**** Data for processing ****

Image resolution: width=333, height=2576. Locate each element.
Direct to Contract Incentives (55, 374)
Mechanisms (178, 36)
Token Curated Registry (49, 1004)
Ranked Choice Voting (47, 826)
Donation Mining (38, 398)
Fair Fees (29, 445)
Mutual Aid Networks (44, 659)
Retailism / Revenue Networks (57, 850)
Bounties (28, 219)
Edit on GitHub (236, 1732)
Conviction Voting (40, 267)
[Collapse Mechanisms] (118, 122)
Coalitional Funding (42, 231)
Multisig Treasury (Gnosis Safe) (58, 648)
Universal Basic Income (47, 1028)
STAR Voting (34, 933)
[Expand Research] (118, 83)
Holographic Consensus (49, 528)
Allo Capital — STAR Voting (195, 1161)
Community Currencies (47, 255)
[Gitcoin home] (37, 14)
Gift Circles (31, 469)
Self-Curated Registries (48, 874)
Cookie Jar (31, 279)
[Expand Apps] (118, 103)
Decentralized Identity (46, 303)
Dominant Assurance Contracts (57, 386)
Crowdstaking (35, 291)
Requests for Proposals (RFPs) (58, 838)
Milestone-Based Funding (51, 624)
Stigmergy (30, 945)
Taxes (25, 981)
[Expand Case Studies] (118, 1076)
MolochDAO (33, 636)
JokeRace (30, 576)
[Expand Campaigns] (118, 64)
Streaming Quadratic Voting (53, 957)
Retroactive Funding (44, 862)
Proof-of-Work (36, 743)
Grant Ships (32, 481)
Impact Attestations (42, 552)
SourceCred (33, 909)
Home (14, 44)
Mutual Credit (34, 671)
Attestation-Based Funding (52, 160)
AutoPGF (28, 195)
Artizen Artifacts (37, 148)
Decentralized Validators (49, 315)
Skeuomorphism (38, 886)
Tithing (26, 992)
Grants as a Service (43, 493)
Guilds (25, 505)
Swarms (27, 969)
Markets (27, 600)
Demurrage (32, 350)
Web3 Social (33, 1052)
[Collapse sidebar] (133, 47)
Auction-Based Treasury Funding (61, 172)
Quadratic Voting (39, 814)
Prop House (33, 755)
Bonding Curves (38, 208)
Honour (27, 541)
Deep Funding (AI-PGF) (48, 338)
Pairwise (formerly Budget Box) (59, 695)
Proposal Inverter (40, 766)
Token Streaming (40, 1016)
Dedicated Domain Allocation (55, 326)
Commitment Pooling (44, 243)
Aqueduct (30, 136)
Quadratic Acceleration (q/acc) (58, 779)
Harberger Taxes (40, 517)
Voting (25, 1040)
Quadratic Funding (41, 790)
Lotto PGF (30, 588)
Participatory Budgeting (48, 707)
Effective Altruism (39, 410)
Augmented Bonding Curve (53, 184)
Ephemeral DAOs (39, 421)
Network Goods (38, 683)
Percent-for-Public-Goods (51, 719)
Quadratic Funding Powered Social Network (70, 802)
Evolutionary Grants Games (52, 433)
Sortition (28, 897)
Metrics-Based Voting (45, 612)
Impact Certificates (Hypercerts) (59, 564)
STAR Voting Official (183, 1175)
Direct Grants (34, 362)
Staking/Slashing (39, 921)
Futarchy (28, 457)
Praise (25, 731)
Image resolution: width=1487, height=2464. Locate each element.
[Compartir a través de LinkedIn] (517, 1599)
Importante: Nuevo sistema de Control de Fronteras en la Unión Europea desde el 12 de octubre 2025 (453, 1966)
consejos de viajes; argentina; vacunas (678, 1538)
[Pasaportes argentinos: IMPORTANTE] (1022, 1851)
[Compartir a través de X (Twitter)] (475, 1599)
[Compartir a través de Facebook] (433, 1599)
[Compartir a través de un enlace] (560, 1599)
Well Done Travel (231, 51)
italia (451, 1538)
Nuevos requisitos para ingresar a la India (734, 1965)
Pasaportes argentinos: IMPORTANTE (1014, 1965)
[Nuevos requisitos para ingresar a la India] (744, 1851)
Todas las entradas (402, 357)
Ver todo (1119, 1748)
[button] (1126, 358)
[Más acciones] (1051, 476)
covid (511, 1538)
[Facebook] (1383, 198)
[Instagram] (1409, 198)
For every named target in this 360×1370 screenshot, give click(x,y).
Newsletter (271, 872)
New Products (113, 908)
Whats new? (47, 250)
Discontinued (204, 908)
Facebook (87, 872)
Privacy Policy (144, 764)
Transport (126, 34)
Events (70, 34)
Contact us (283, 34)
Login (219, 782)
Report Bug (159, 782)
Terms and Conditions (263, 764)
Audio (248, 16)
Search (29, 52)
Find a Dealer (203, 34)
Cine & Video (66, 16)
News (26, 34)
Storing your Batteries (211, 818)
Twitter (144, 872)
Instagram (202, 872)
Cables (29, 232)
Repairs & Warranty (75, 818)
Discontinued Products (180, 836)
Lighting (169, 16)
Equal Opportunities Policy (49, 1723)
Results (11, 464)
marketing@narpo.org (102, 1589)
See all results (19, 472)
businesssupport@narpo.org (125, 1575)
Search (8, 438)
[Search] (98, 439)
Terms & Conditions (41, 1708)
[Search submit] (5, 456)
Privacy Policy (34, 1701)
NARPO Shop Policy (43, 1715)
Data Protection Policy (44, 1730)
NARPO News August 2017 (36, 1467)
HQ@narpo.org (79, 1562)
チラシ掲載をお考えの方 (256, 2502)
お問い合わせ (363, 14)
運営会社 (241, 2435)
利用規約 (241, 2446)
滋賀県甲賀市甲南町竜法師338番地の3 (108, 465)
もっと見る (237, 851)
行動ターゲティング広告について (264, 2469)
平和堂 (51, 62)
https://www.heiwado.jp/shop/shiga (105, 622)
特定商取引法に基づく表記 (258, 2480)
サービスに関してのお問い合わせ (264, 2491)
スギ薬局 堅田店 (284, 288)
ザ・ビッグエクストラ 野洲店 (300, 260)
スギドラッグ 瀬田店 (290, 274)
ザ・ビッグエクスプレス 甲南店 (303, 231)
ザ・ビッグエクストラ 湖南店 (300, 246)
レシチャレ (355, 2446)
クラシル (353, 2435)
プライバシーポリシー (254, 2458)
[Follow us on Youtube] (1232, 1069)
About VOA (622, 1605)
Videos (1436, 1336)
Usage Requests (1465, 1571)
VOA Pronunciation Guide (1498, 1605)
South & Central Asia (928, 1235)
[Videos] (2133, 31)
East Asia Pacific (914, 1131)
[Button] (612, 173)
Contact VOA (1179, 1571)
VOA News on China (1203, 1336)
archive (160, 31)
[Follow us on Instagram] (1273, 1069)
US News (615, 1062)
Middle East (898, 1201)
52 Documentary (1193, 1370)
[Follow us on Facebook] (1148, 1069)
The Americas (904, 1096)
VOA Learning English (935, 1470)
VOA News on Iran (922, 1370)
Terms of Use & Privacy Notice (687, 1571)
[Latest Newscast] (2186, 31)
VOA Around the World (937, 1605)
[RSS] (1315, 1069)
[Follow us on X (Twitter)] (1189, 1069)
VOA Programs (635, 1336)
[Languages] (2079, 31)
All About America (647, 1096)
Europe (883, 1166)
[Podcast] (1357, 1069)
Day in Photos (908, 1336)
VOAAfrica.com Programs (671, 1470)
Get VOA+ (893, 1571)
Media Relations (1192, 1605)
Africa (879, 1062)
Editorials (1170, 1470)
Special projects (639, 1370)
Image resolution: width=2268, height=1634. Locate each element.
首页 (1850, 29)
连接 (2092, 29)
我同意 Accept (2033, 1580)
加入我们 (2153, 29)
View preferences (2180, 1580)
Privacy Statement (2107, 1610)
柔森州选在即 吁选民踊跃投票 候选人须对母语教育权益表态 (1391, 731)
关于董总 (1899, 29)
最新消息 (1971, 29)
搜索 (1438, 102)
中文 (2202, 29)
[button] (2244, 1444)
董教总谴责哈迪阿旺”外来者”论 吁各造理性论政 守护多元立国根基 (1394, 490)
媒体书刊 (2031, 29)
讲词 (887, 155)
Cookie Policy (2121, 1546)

****

- _Exercise instructions_: What is the number of lines in the material above that include "Pasaportes"? Answer with the number only.

- _Response to this exercise_: 2